• **Extract to read**
One reason is that many podcasters looking for a high-end microphone at a lower budget opt for the Shure SM7B, like me! This is a great microphone, but has a very low base output (more on this later). Another reason is that these preamp devices allow you to not go pedal-to-the-metal with your mixer or digital recorders' onboard preamps, which typically add a lot of noise the more you push to maximum.
I am no audio engineering expert, but in my zeal to launch the best podcast that I possibly can, I have learned a lot about how you create good sound and all the tricks that go into doing it at a somewhat modest price.
At heart, what the Fethead and Cloudlifter each do is add about 20-25 decibels of "clean gain" to your microphone's audio signal, before that signal even touches your mixer or digital recorder. Again, they each add only pure, clean gain. This is a great thing because you are not pushing your onboard preamps, giving them enough headroom to produce at a comfortable range. We can push a car at 80 or 100 mph. But the longer that you put it under that kind of stress, the more that can go wrong. These gain preamps basically allow your car to go 80 mph but the car is only being stressed at the equivalent of 55 mph (or less).

• **Stored data**
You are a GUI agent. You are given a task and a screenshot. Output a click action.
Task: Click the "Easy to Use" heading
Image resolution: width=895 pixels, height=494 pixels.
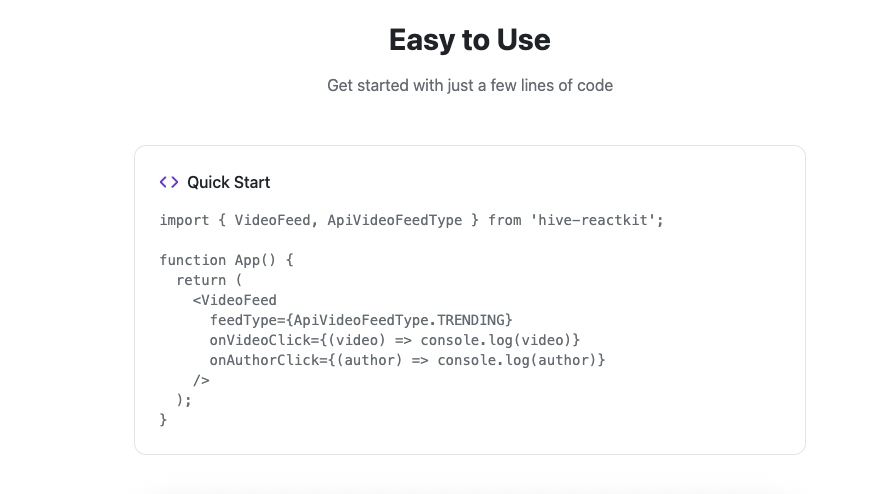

• **Aim**
According to the text on podcast preamps, how much clean gain do the Fethead and Cloudlifter each add to a microphone's signal? The data stands apart from the text on podcast preamps.

• **Exercise response**
About 20-25 decibels.